* [What you have to do]
From the line with "Task: Click the bold Connection Type heading" to the last line of the data below, repeat every line exactly and add nothing.

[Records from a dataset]
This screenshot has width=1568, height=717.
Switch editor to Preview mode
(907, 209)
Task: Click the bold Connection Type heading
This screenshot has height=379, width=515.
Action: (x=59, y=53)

* [Answer for the task]
Task: Click the bold Connection Type heading
This screenshot has height=379, width=515.
Action: (x=59, y=53)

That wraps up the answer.